Throughout his life Kirchner vehemently denied being influenced or inspired by the French avant-gardists and was deeply suspicious of comparative critiques or claims of his involvement with his contemporaries across Europe. Though he never travelled to Paris, in the early years of the 20th Century, the Brücke artists were exposed to a variety of exhibitions of their French contemporaries’ work. In January 1909, just a few months before he painted the present work, Kirchner had seen an exhibition of Henri Matisse’s work held at Paul Cassirer’s gallery in Berlin. The Fauvist’s complete rejection of traditional pictorial techniques–tonal shading, perspective and descriptive color–and use of heightened, often unnatural and unmixed color applied with loose brushstrokes had a definite effect on Kirchner’s own artistic vocabulary, enabling him to develop and further his own pictorial explorations. Indeed, Im See badende Mädchen, Moritzburg demonstrates the way in which Kirchner took the developments from across the continent and used them to forge his own style. The simplification of form and primitive immediacy with which he has constructed the composition of this painting are more extreme than Matisse’s own work from this period. Although painted in 1909 Kirchner pre-dated the present work to 1907, attempting to discredit and falsify claims that he had been influenced by the great Fauve and instead maintain that he was working completely independently in the development of his own style.
Just a few months before Kirchner travelled to Moritzburg, he had also seen one of Paul Cézanne’s monumental series of nude bathers at the 1909 Berlin Secession (The Large Bathers, 1900-1906, Philadelphia Museum of Art).

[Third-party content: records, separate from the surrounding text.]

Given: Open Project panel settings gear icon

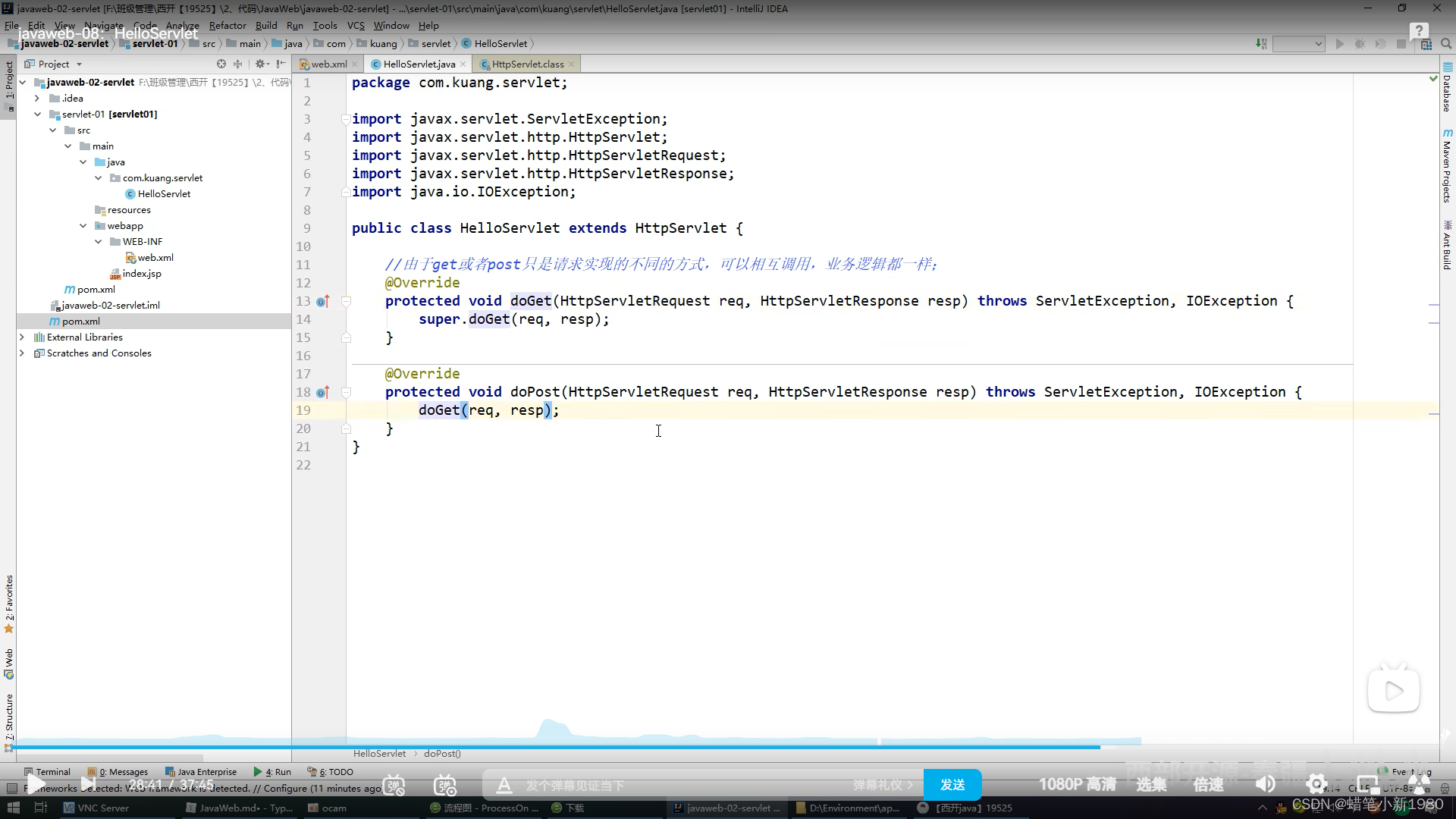Looking at the screenshot, I should coord(260,64).
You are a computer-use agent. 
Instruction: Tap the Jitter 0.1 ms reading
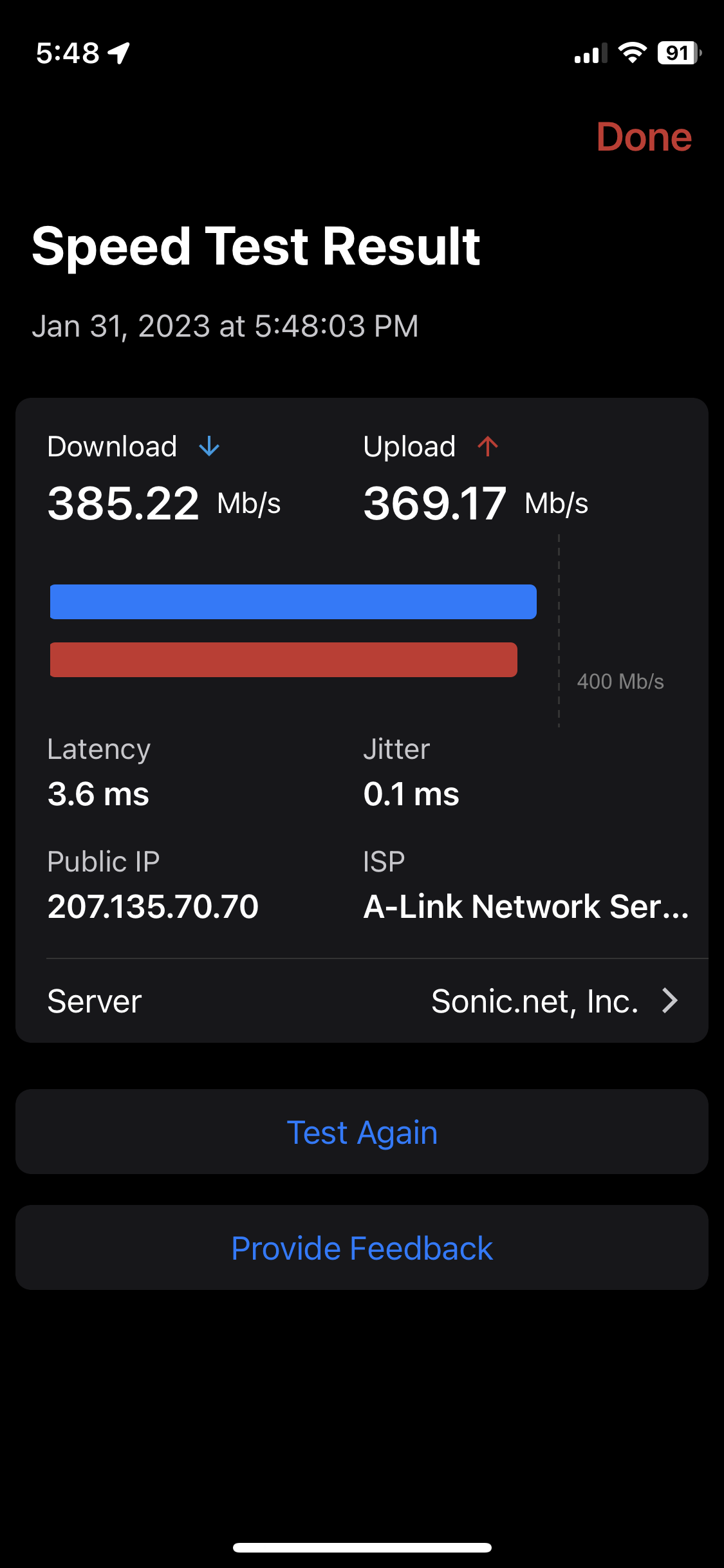click(x=411, y=794)
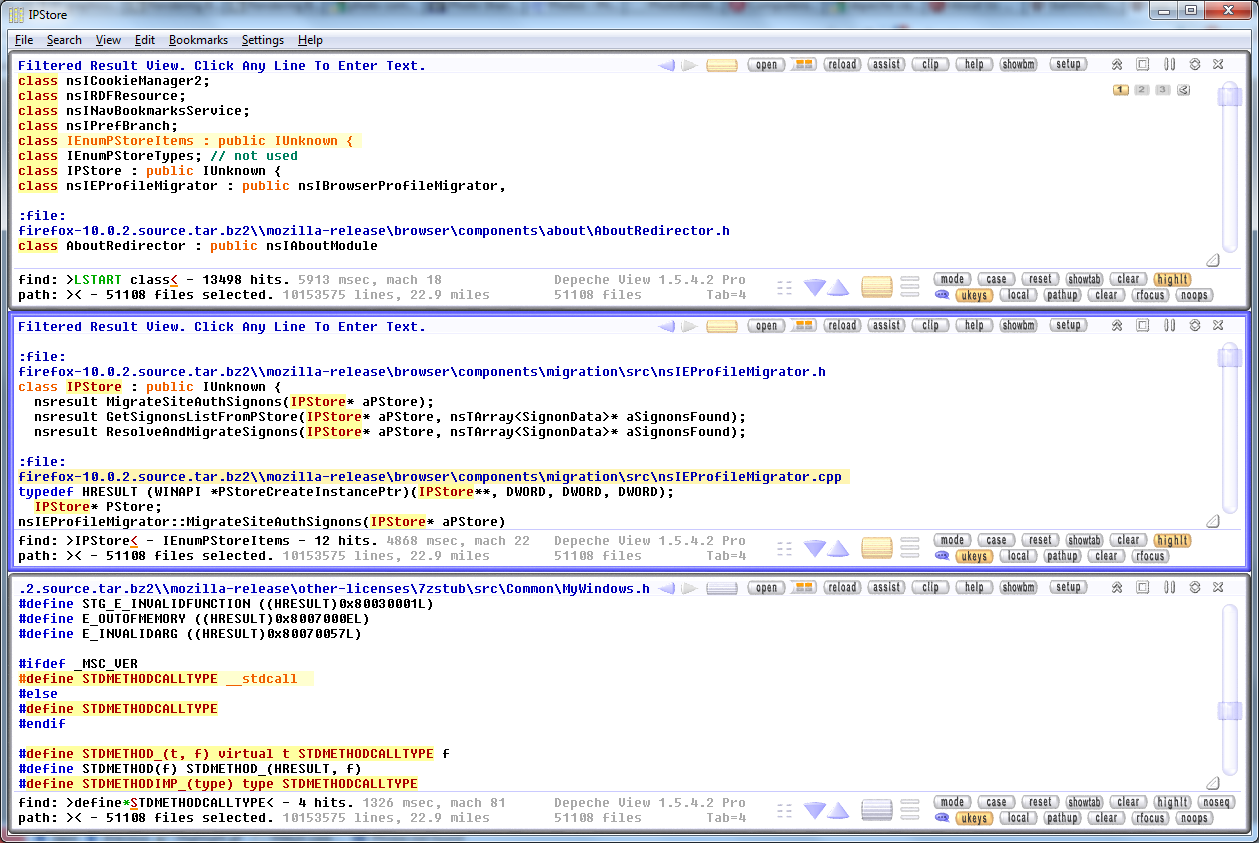
Task: Click the back arrow in the top pane
Action: (x=666, y=65)
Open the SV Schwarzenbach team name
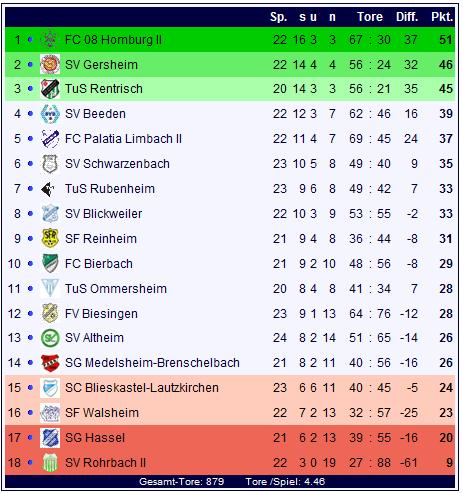Screen dimensions: 463x493 tap(117, 164)
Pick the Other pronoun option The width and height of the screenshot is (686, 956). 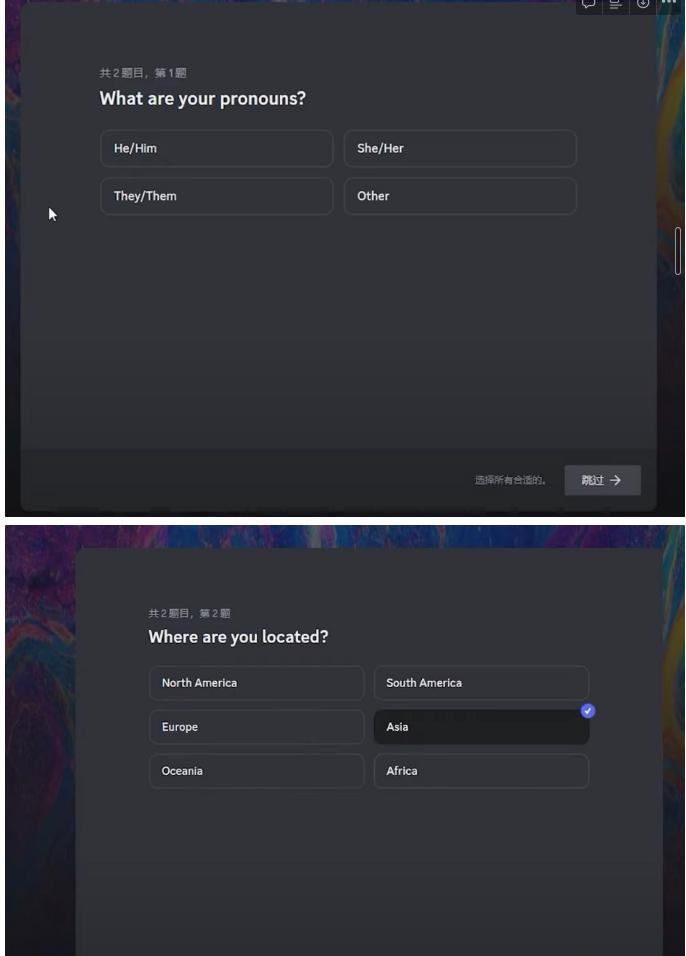460,196
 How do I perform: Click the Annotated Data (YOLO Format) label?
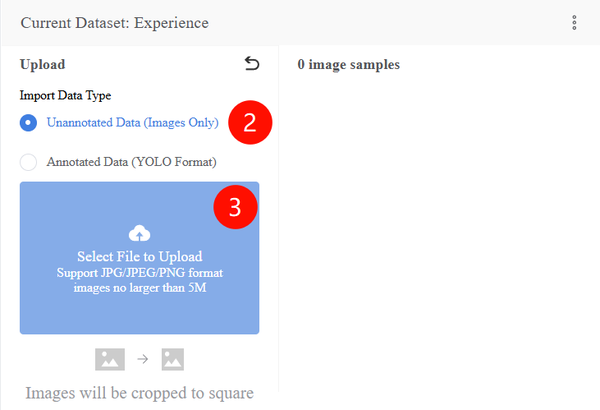click(x=132, y=162)
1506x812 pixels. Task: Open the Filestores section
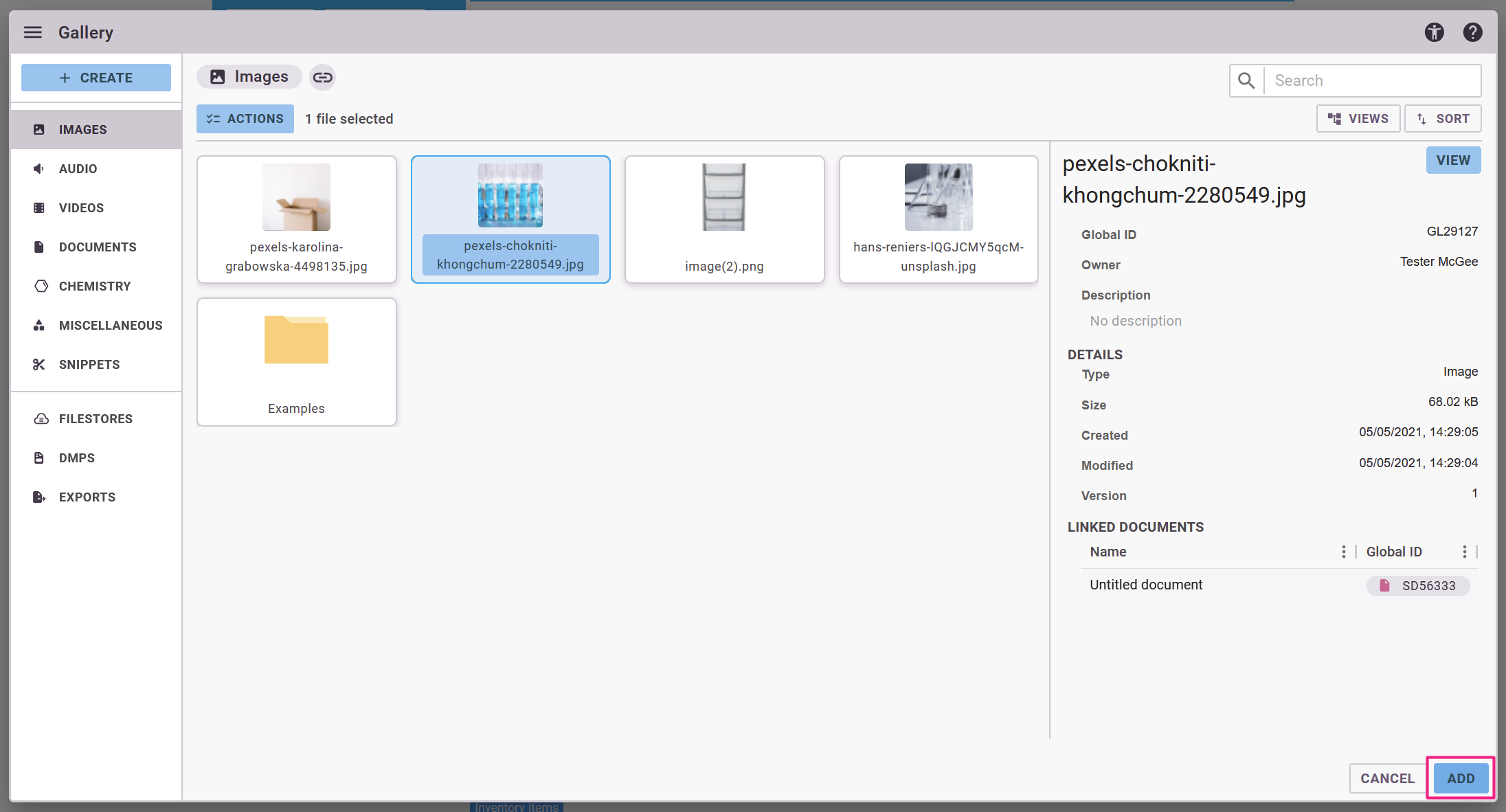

This large work, in which a group of nudes are arranged within the landscape, encapsulated Cézanne’s explorations into this theme, as he sought to attain a harmonious relationship of forms within space. While some of the paintings in Kirchner’s series of Moritzburg bathers have been likened to Cézanne’s monumental painting, works such as Im See badende Mädchen, Moritzburg recall not an antique classical era, nor an exotic, foreign idyll, but are by contrast, unequivocally contemporary, a vital and immediate encapsulation and expression of the symbiotic relationship between artist, model and setting that all coalesced in perfect accord during the idyllic summer of 1909.